The Layered Model

Understanding the Windows Architecture as a layered model with 3 essential components - Windows API, Native API, and Kernel - is a crucial concept for us as malware developers. Not only do different permissions exist around this, but a lot of security systems, like API hooking, are conceptually intertwined with this notion.

Windows API

At the highest level is the main Windows API, which is also referred to as the Win32 API. Note that this is for historical reasons, today it also refers to 64-bit systems. This is the documented interface - the one you are “supposed to” use, at least officially, according to Microsoft.

So when developers create applications they typically call functions in the Win32 API directly. At least traditionally that was the case, today, it’s probably more common to use the .NET framework - see below.

Now depending on the type of operation the function performs, either one of two things will happen:

  • If it’s a non-privileged operation like performing calculations, or manipulating data structures in memory, then the operation is typically performed by code within the Win32 DLLs themselves.
  • If it’s a privileged operation, then the request has to be “forwarded” to the kernel via ntdll.dll.

Native API

Below the Windows API is the Native API, implemented by ntdll.dll. As I just mentioned, if the Windows API wants to perform a privileged operation - let’s say create a new network socket, or delete a file from disk - it has to go through ntdll.dll in order to “request permission” from the kernel.

This might seem odd, why do we need this bridge? I mean why did the Windows designers create it, why not just allow Win32 API function to make the request directly to the kernel? Aside from a few functional/security benefits, please recall that earlier I shared that initially there were 3 Subsystem APIs - the Windows, POSIX, and OS/2.

This design thus made much more sense in terms of historical context, since it would have been a poor design choice to let each of the 3 subsystems interface with the kernel directly, ntdll.dll was created as the sort of “universal bridge” to the kernel. Though the other 2 subsystems eventually went by the wayside, the overall design was maintained because it still has benefits (mostly related to security), and changing it would break backwards compatibility.

So whereas the Windows API function signatures are documented, those in the Native API are undocumented. At least officially - Microsoft does not share them since they want to retain the right to be able to change them in a way that can break backward compatibility. So essentially - you can use them, but if they stop working Microsoft’s stance is that you cannot complain since you were not “supposed to” be using them.

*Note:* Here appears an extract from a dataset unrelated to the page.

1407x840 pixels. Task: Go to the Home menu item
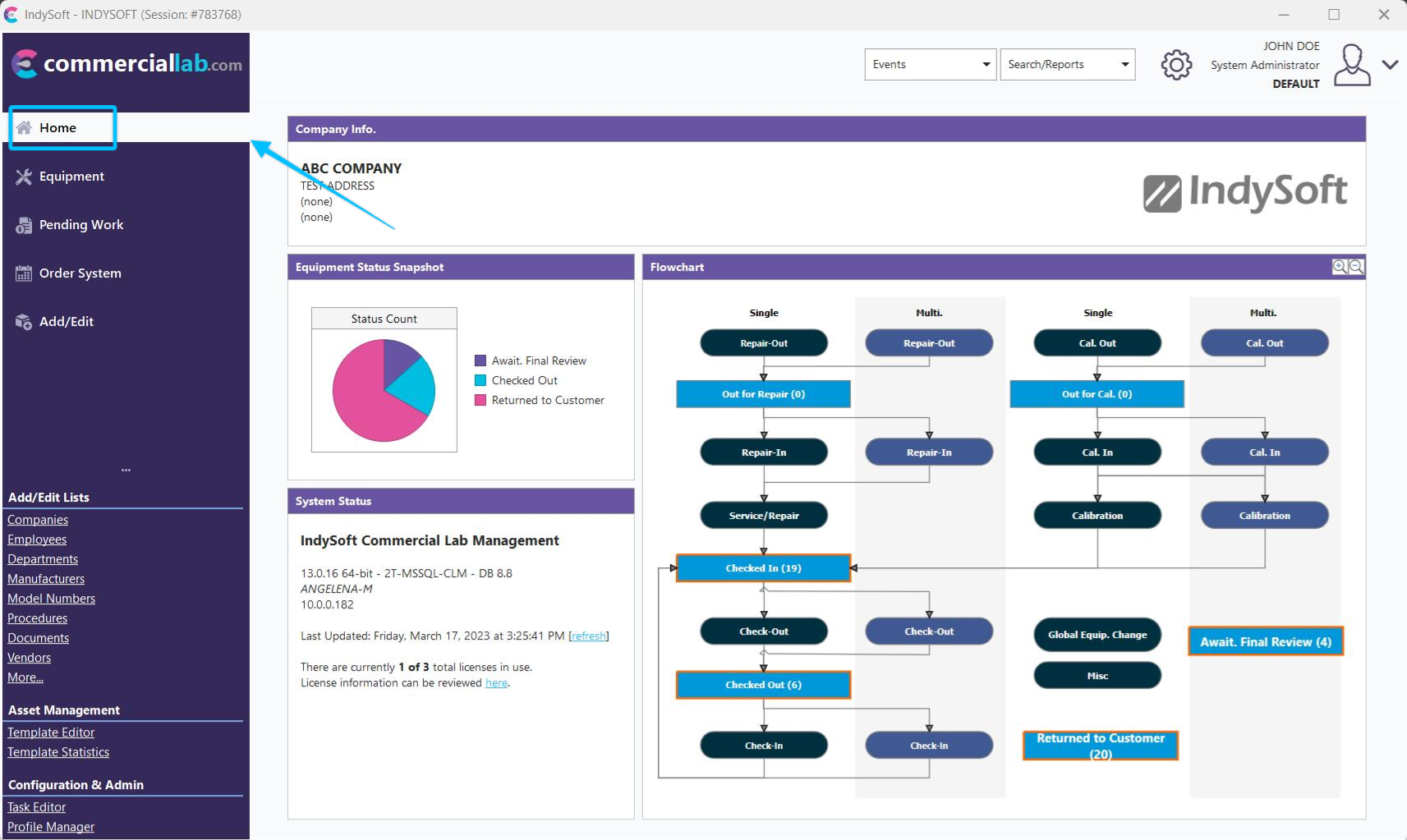[58, 128]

So if they are undocumented, how do we know how to use them? Meaning, how do we know what arguments they take, what their return values and types are etc? Well, as I said they are officially undocumented by Microsoft, but you can find unofficial documentation quite easily online. There are other ways too, but that’s a discussion for another time and place.

System Service Dispatch Table (SSDT)

Before we get to the kernel, let’s discuss the System Service Dispatch Table (SSDT). While not a software layer itself, the SSDT is a critical internal kernel structure. The Native API in ntdll.dll relies on this mechanism for its calls to reach the correct kernel services. When a Native API function prepares to call its “kernel equivalent,” it doesn’t identify the service by name for the kernel.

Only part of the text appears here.